- DATA FOR THIS EXERCISE
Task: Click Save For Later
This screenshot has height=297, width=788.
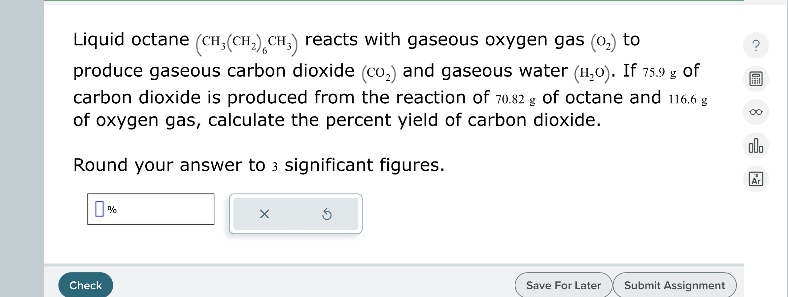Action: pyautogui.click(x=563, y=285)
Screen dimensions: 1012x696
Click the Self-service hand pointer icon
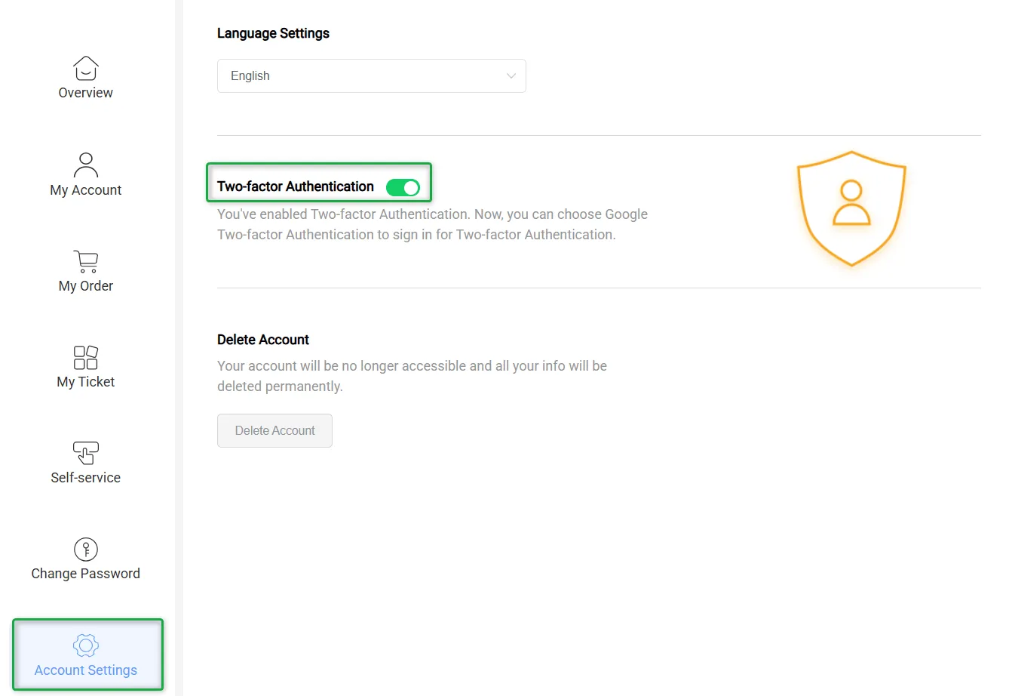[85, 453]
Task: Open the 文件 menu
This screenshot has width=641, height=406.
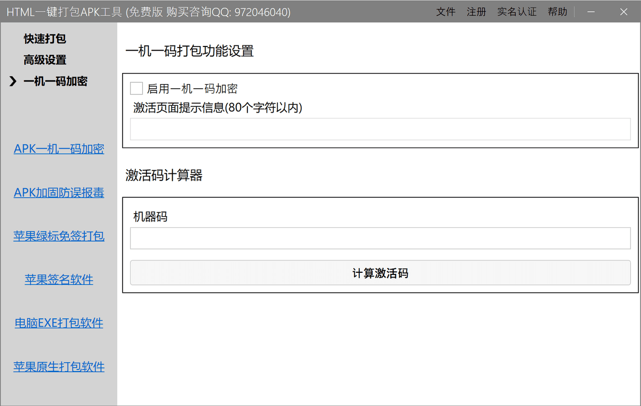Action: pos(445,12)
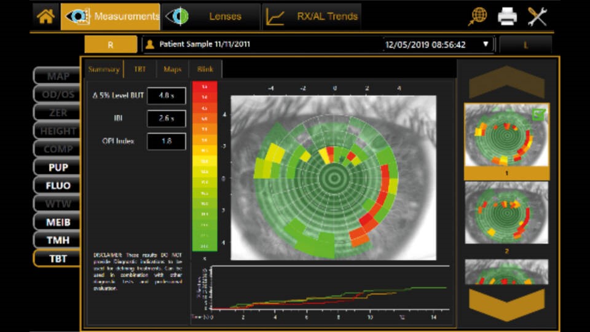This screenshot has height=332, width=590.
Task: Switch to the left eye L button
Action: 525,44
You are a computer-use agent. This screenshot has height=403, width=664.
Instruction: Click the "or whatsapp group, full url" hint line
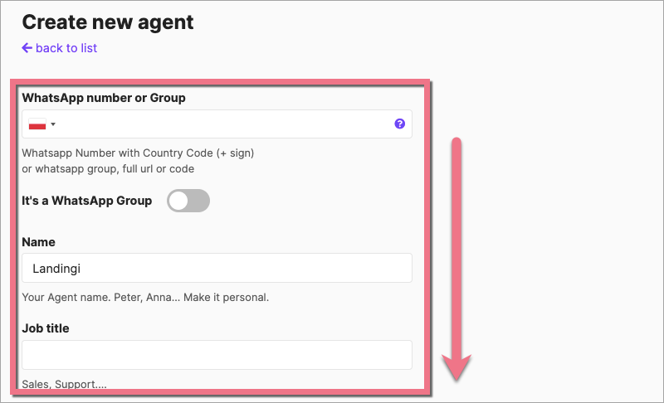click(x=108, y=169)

- TRY IT
Repeat the data exactly, without the pictures.

- TASK OUTPUT
Task: Click Save For Later
This screenshot has height=297, width=788.
Action: pyautogui.click(x=563, y=285)
Screen dimensions: 1012x696
Click the Self-service hand pointer icon
[85, 453]
Task: Open the 文件 menu
This screenshot has width=641, height=406.
Action: pos(445,12)
This screenshot has height=332, width=590.
Task: Switch to the left eye L button
Action: 525,44
You are a computer-use agent. This screenshot has height=403, width=664.
Instruction: Click the "or whatsapp group, full url" hint line
click(x=108, y=169)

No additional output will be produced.